START Provided records

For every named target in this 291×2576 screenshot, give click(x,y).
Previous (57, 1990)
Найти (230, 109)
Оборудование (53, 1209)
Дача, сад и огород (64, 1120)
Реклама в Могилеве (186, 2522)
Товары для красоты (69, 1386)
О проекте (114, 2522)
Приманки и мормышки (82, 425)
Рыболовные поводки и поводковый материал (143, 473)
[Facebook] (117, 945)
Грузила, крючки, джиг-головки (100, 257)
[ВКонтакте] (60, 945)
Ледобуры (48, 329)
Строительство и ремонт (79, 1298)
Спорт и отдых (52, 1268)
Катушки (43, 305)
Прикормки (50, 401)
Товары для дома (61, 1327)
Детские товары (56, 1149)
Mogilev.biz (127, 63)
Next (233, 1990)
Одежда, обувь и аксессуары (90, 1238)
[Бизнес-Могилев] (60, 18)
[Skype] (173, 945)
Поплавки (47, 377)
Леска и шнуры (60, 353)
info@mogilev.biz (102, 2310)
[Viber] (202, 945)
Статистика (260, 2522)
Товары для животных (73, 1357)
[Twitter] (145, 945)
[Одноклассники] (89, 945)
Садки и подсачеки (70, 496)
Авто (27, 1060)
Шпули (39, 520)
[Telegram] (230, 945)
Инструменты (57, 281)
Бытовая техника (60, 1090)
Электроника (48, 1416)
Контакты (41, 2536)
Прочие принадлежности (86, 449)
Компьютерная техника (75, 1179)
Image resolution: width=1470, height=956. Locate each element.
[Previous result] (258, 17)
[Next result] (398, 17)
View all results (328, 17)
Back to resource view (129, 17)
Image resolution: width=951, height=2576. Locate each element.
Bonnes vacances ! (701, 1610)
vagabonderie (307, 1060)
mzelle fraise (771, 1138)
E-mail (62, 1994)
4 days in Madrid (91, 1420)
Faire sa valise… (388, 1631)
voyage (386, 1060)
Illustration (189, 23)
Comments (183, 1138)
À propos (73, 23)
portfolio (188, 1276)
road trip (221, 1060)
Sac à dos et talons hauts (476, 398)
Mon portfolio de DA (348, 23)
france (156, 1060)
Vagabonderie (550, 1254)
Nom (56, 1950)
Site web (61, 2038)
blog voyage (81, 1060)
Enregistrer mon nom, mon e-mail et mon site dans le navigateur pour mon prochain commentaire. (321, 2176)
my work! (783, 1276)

END Provided records

* _Work item_: Return each line of the data exactly as it was given.

* _Answer to this task_:
For every named target in this 291×2576 screenshot, give click(x,y).
Previous (57, 1990)
Найти (230, 109)
Оборудование (53, 1209)
Дача, сад и огород (64, 1120)
Реклама в Могилеве (186, 2522)
Товары для красоты (69, 1386)
О проекте (114, 2522)
Приманки и мормышки (82, 425)
Рыболовные поводки и поводковый материал (143, 473)
[Facebook] (117, 945)
Грузила, крючки, джиг-головки (100, 257)
[ВКонтакте] (60, 945)
Ледобуры (48, 329)
Строительство и ремонт (79, 1298)
Спорт и отдых (52, 1268)
Катушки (43, 305)
Прикормки (50, 401)
Товары для дома (61, 1327)
Детские товары (56, 1149)
Mogilev.biz (127, 63)
Next (233, 1990)
Одежда, обувь и аксессуары (90, 1238)
[Бизнес-Могилев] (60, 18)
[Skype] (173, 945)
Поплавки (47, 377)
Леска и шнуры (60, 353)
info@mogilev.biz (102, 2310)
[Viber] (202, 945)
Статистика (260, 2522)
Товары для животных (73, 1357)
[Twitter] (145, 945)
[Одноклассники] (89, 945)
Садки и подсачеки (70, 496)
Авто (27, 1060)
Шпули (39, 520)
[Telegram] (230, 945)
Инструменты (57, 281)
Бытовая техника (60, 1090)
Электроника (48, 1416)
Контакты (41, 2536)
Прочие принадлежности (86, 449)
Компьютерная техника (75, 1179)
Image resolution: width=1470, height=956. Locate each element.
[Previous result] (258, 17)
[Next result] (398, 17)
View all results (328, 17)
Back to resource view (129, 17)
Image resolution: width=951, height=2576. Locate each element.
Bonnes vacances ! (701, 1610)
vagabonderie (307, 1060)
mzelle fraise (771, 1138)
E-mail (62, 1994)
4 days in Madrid (91, 1420)
Faire sa valise… (388, 1631)
voyage (386, 1060)
Illustration (189, 23)
Comments (183, 1138)
À propos (73, 23)
portfolio (188, 1276)
road trip (221, 1060)
Sac à dos et talons hauts (476, 398)
Mon portfolio de DA (348, 23)
france (156, 1060)
Vagabonderie (550, 1254)
Nom (56, 1950)
Site web (61, 2038)
blog voyage (81, 1060)
Enregistrer mon nom, mon e-mail et mon site dans le navigateur pour mon prochain commentaire. (321, 2176)
my work! (783, 1276)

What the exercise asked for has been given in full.